Not all drones are created equal, and some are better at capturing stabilised footage than others. The gimbal is the magic component that makes some drones better suited to capturing stabilised footage over others. I have been using my DJI drone for many years, and the three-axis gimbal has allowed me to capture broadcast-quality images and video.
The best cheap drones with three-axis gimbals include the DJI Mavic mini, EVO lite and EVO nano. If you want a two-axis gimbal drone, the best drones currently on the market include the DJI spark and Ruko F11GIM.
Depending on its quality, a three-axis or two-axis gimbal may be included in the drone you are considering purchasing.
Modern consumer drones primarily used for photography usually include a three-axis drone, which allows them to take video and still photos in windy situations – regardless of whether the drone is being tossed around.
To understand the different types of gimbals that can come with drones, check out my quick guide below.
Different types of gimbals are available
There are many different types of gimbals available on the market.
Some drones come with cameras fixed directly onto the drone’s body. This drone does not have any gimbal.
Some drones have rubber gaskets that connect the camera to the drone’s frame, which only minimises small vibrations coming from the spinning of the rotors.
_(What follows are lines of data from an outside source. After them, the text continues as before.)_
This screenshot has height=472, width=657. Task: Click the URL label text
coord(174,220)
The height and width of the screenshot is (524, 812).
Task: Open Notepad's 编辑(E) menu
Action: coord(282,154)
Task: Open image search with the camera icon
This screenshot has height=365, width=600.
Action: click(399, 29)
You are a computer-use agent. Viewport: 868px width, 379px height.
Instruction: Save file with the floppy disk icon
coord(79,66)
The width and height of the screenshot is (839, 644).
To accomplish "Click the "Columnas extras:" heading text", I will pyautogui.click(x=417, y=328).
Drones start to get useful once you investigate drones with two-axis or three-axis gimbals. The difference between the two different types of drone gimbals is discussed in more detail in my other article – click here to find out the difference between two-axis and three-axis gimbals on a drone.
However, here is a quick summary of the features of these different types of gimbals.
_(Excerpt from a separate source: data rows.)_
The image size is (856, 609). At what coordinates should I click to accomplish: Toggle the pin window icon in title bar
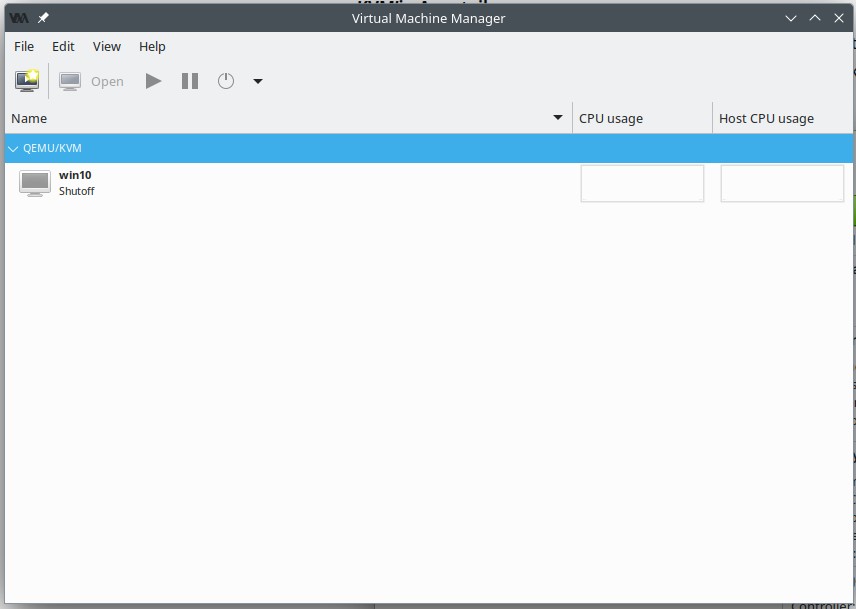43,18
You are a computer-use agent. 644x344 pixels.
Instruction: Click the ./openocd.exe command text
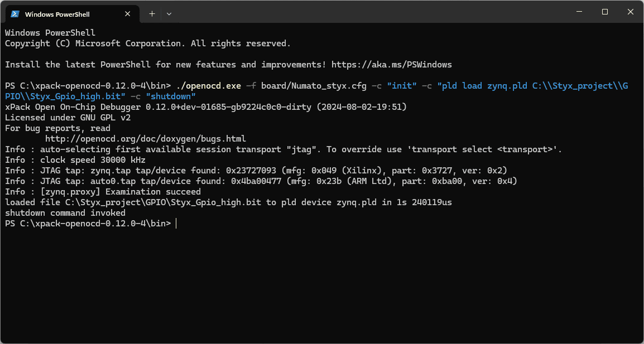pyautogui.click(x=208, y=86)
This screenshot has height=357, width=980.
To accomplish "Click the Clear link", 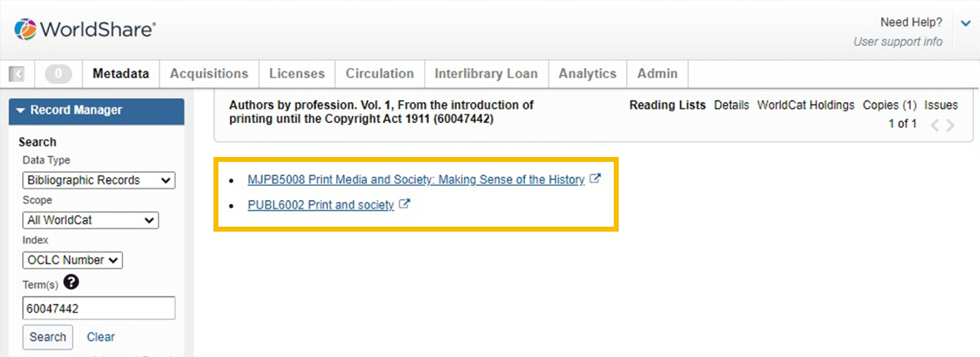I will pyautogui.click(x=100, y=337).
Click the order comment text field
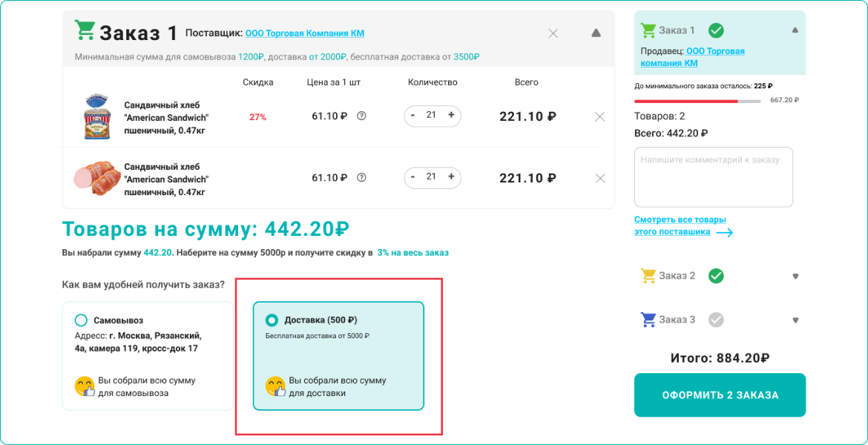Viewport: 868px width, 445px height. pyautogui.click(x=713, y=177)
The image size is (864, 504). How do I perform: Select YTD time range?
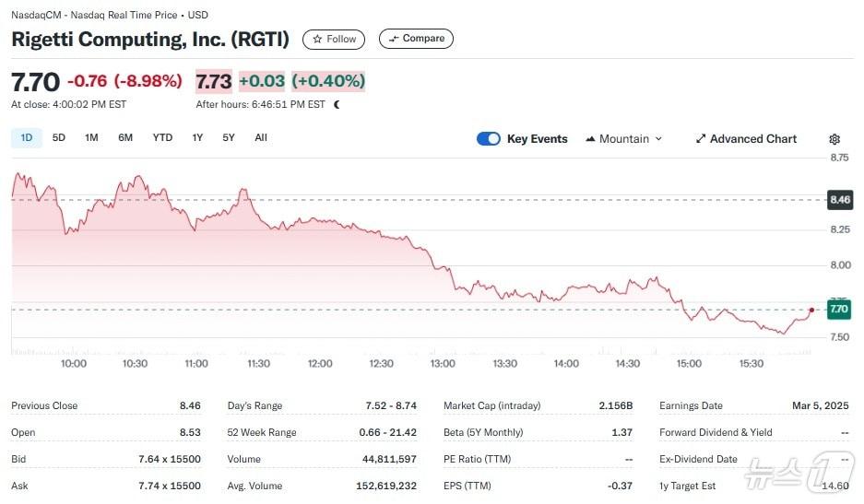[x=162, y=138]
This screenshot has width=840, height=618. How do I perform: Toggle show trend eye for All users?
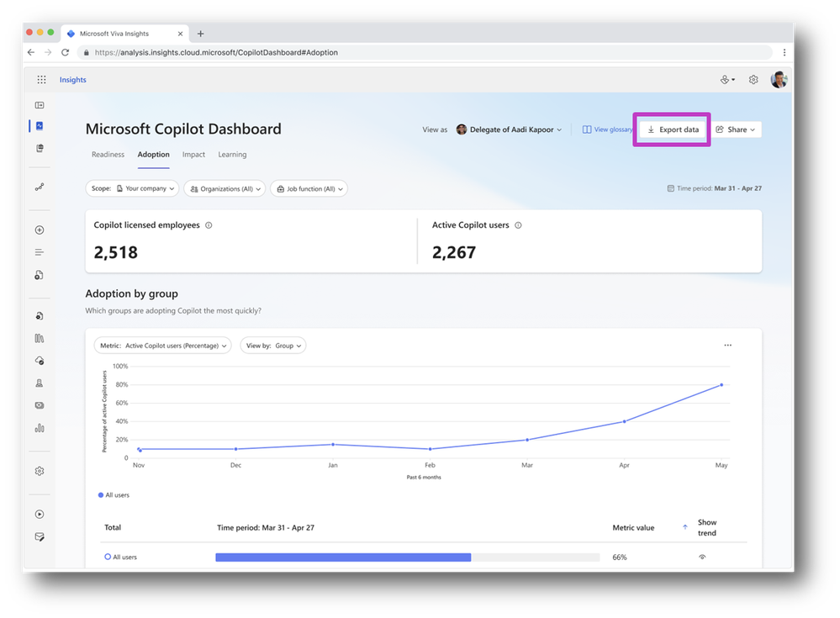click(702, 557)
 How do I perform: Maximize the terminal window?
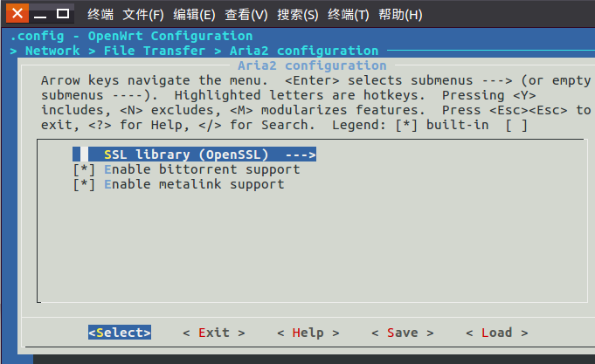[x=63, y=14]

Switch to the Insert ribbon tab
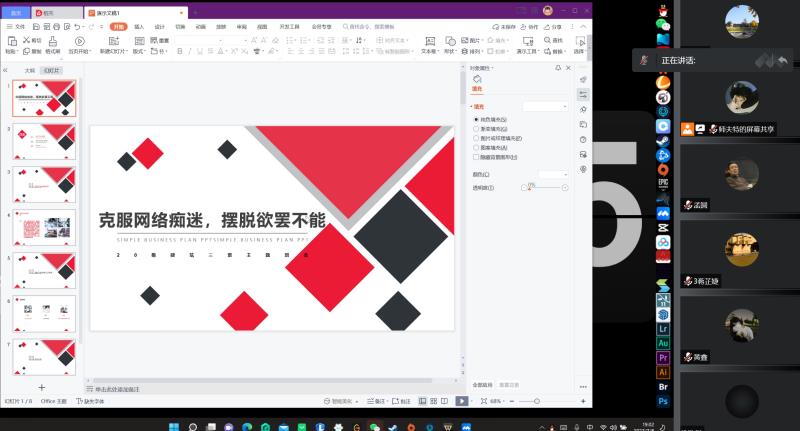[139, 27]
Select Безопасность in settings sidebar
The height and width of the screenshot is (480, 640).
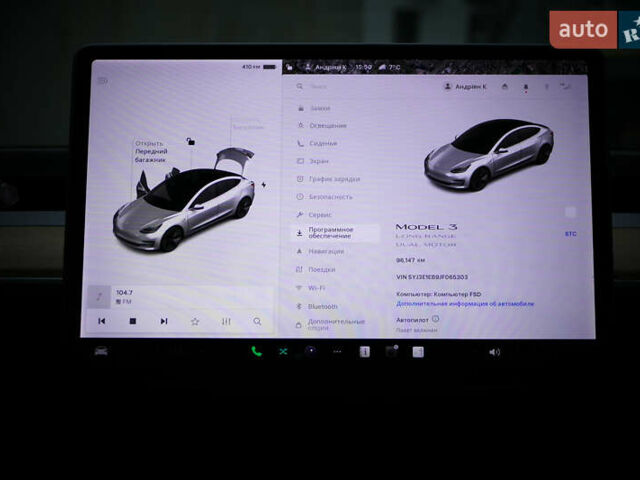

|Type of gimbal||Stabilisation comments|
|No Gimbal||The camera is fitted directly to the body of the drone|
|Rubber gasket “gimbal.”||Small rubber gaskets separate the drone from the camera, limiting the amount of vibration experienced from the rotation of the propellers.|
|Two-axis Gimbal||A two-axis gimbal can stabilise drone movements such as forwards and backwards movement and side-to-side movement by dipping either the left or right side propellers.|
|Three-axis Gimbal||A three-axis gimbal is found in almost every camera drone used for photography and videography by serious hobbyists and professionals. A three-axis gimbal stabilises the camera against bumps and smooth movement on the pitch, roll, and yaw axis.|
Warning – some three-axis gimbals are two-axis gimbals with software stabilisation.
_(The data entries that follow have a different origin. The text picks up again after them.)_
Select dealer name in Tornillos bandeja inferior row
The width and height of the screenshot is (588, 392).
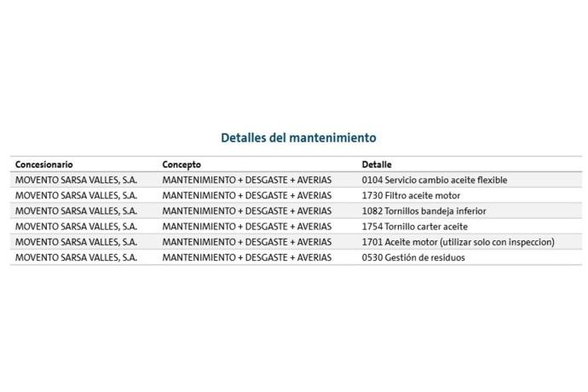pyautogui.click(x=76, y=210)
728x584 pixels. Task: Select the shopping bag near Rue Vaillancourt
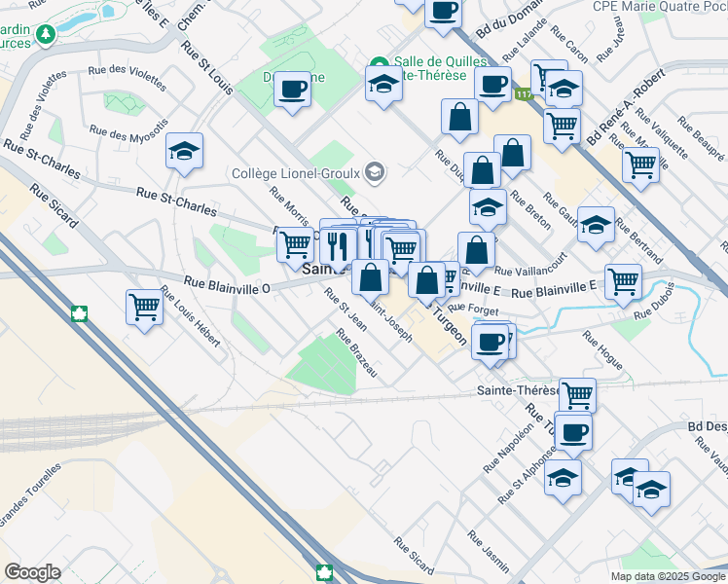(476, 249)
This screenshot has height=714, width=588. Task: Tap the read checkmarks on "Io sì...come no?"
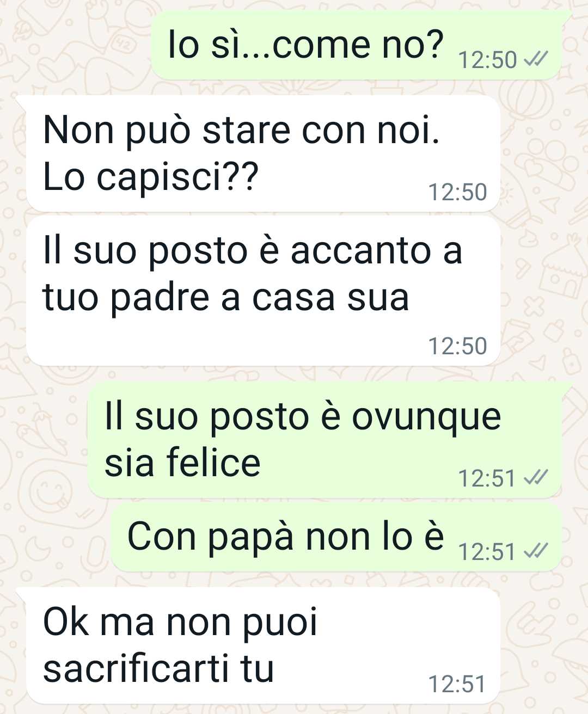coord(536,59)
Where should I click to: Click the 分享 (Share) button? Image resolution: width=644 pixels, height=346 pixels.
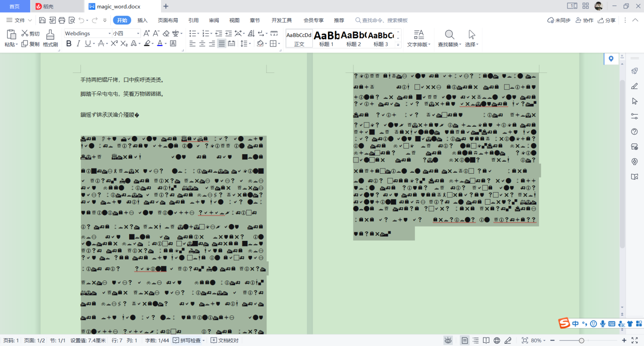[607, 20]
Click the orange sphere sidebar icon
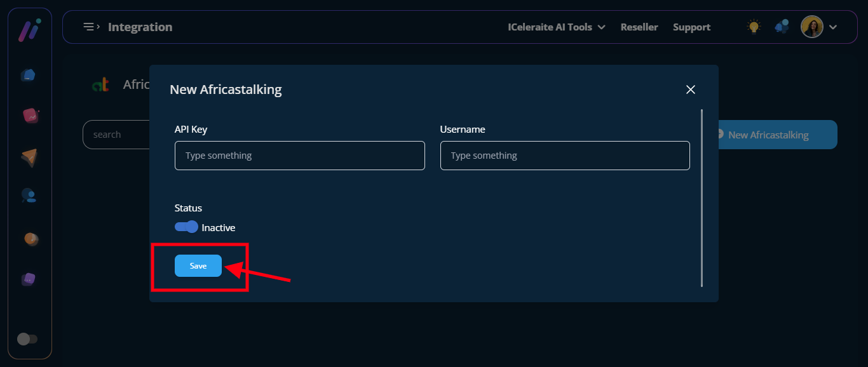The height and width of the screenshot is (367, 868). [31, 239]
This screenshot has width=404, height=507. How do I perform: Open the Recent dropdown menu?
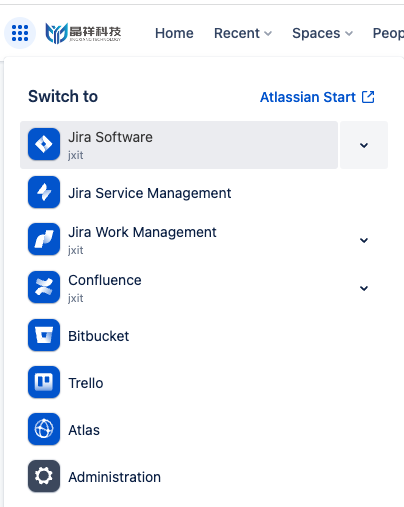[243, 33]
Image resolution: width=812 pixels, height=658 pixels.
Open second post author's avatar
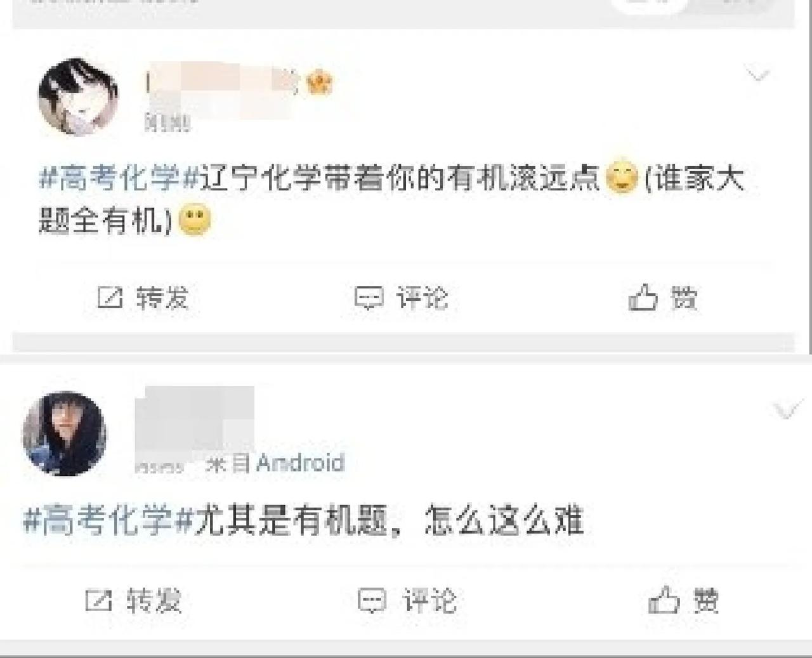[x=64, y=433]
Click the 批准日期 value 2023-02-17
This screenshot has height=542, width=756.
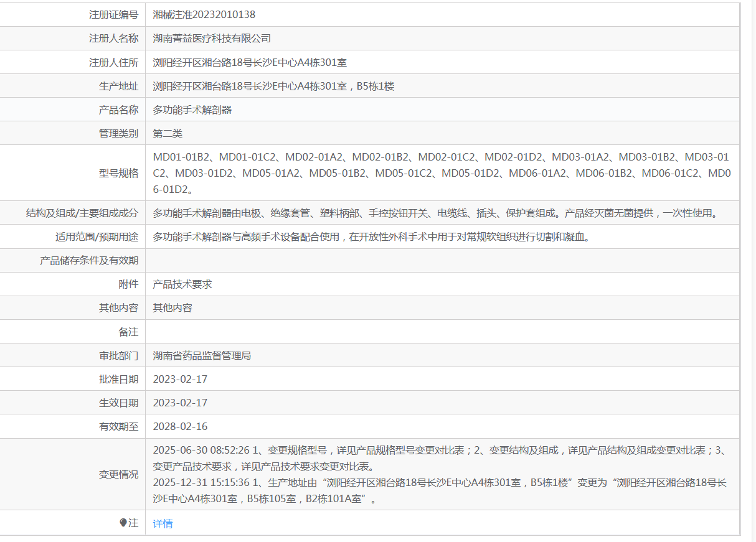point(180,380)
When looking for a drone to purchase, you have to be careful about how manufacturers describe their gimbals.
Some cheeky manufacturers describe a two-axis gimbal as a three-axis gimbal because they include the software stabilisation features as a form of “digital gimbal.”
Watch out for this important nuanced description of their gimbal to ensure that you get the full stabilisation on all three axes of movement. Ignoring this warning could result in much shakier footage than you need from your drone.
The difference between a three-axis and two-axis gimbal
A drone can pivot along all three axes as it flies through the air. A two-axis gimbal can compensate for movements in the roll and pitch direction of movement only. A three-axis gimbal can smooth out all motion – including the yaw motion of the drone.
That means it can travel backwards and forwards by moving its nose up and down. It can move left and right by spinning the propellers on the left and right sides up and down. It may also swivel left or right while staying in the same spot using its propellers’ clockwise or counterclockwise motion.
Here is a short gif of the stability achieved by a three-axis and two-axis gimbal.
You will notice that the two-axis gimbal is not very good at stabilising side-to-side movements. The two-axis gimbal cannot stabilise this action, which is similar to turning your head from left to right (shaking your head).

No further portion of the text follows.